▸ PASSAGE TO READ
· · · · ·
Friday, April 11, 2008

A new metaphor : Assessment tasks as performance.

A talented group of students from Marina View School. For the equally talented teacher of this group it is possible for her to assess both the group and individual musicians - and in a positive way so as to add value to every ones enjoyment. Learning as performance; nothing new.

It is exiting to read, in a recent Ministry pamphlet 'Assessing Key Competencies' ( written by Dr Rosemary Hipkins), that one way to think of assessment is to consider the demonstration of competency as a complex performance'.

The pamphlet suggests that the 'sum is greater than the parts, and all of the parts fit together.While individual parts may be singled out for specific attention', isolation of these may 'misrepresent the overall learning'.

It is somewhat surprising that some educationalists have only just picked up on this way of assessing learning, one used naturally in the real world. The problem is that schools have been diverted from such an understanding by believing in tests, written exams divorced from reality, and an obsession with assessing atomised bits of learning. Such educationalists have not been able to see the wood for the trees.

Quoting Howard Gardner, the pamphlet states, 'The only reliable way to determine whether understanding has been truly achieved is to pose a new question or puzzle - one on which individuals could not have been coached - and to see how they fare.'

Creative teachers have long practiced such an approach, as have those who teach music, or coach sport. In such situations every activity, or performance, is both a diagnostic and an assessment task. Learners in such situations are focused on improving their performances so as to extend their 'personal best', or the quality of their performance. Such evaluations depend on self assessment, assisted by students' coaches or mentors.

Performances involve both process and product and require teachers to be mindful of what each learner is doing, what assistance they might need, and what the might do next. The key to students' qualitative success lies in the ability and understanding of each teacher, coach, or tutor.

A challenge for teachers is to assess 'key competencies' involved in group tasks - assessing the success of the whole and at the same time the contributions of each individual. Sports coaches and artistic directors have always concerned themselves with both. If tasks integrate various Learning Areas ( which they ought) this provides another challenge, particularly for secondary teachers.

Thankfully there are plenty of ideas to assist. Students competing in science or maths fairs already appreciate the need to apply individual talents to a group task. Drama, music productions, and sport, all involve solving such dilemmas.

The Ministry pamphlet suggests the use of 'rich tasks' that could involve a range of subject areas and competencies. A problem, or project based curriculum, is required to allow competencies to be developed in real and relevant situations. This ideally involves teams of teachers collaborating to design (and assess) such intensive project based challenges.

Creative American high schools schools that have developed such an inquiry based performance based environment involve outside experts in the assessment of their senior students' projects, demonstrations, exhibitions, or performance. Such an approach creates a culture of personal mastery and continual improvement.
· · · · ·
▸ COLLECTED DATA
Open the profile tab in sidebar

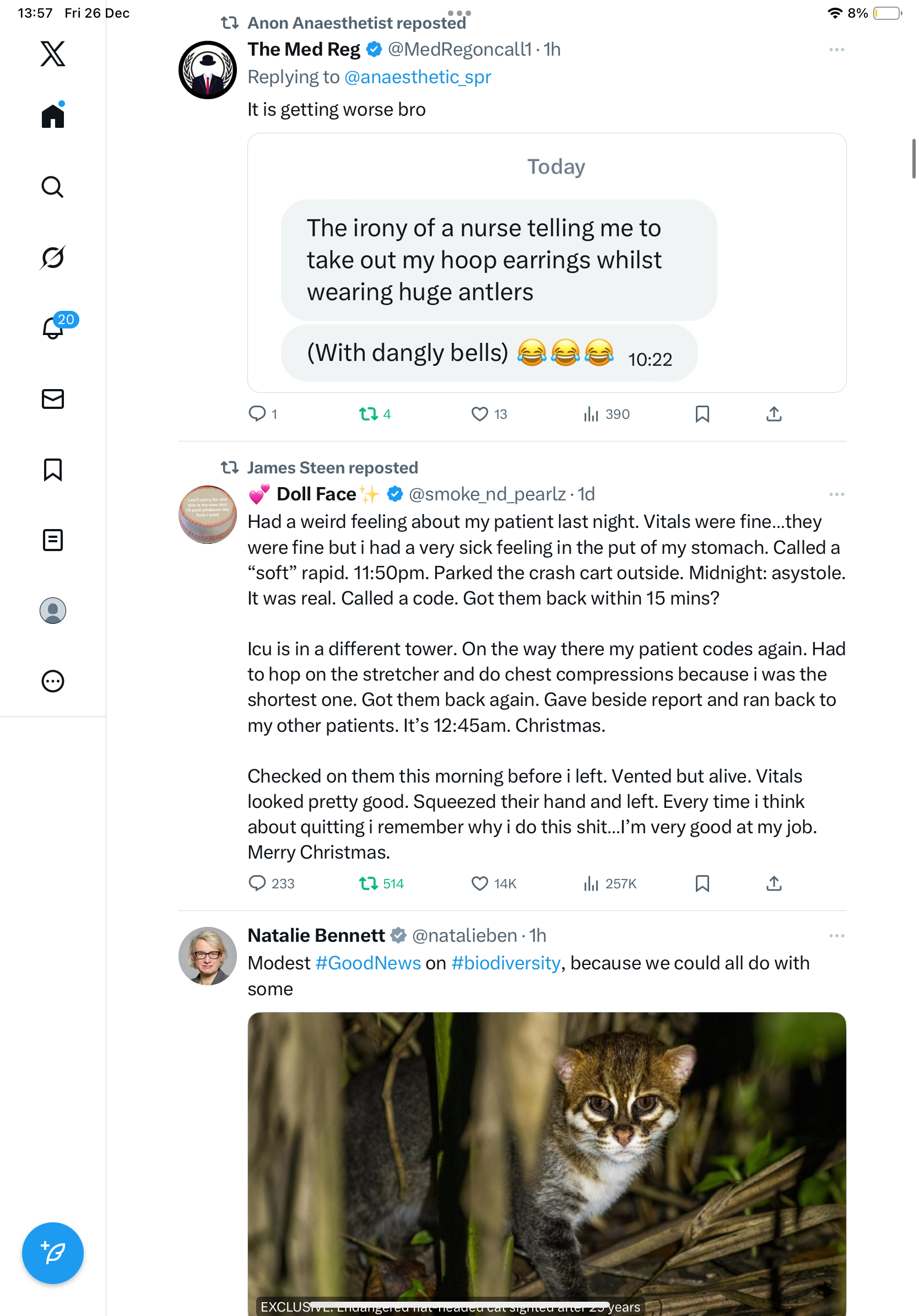53,611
· · · · ·
▸ WORK TASK 1
Reproduce the passage on assessment as performance word for word, from "The Ministry pamphlet" up to and including "and continual improvement.".
▸ WORK TASK 2
In the passage on assessment as performance, who wrote the Ministry pamphlet 'Assessing Key Competencies'?

▸ RESPONSE AREA 1
The Ministry pamphlet suggests the use of 'rich tasks' that could involve a range of subject areas and competencies. A problem, or project based curriculum, is required to allow competencies to be developed in real and relevant situations. This ideally involves teams of teachers collaborating to design (and assess) such intensive project based challenges.

Creative American high schools schools that have developed such an inquiry based performance based environment involve outside experts in the assessment of their senior students' projects, demonstrations, exhibitions, or performance. Such an approach creates a culture of personal mastery and continual improvement.

▸ RESPONSE AREA 2
Dr Rosemary Hipkins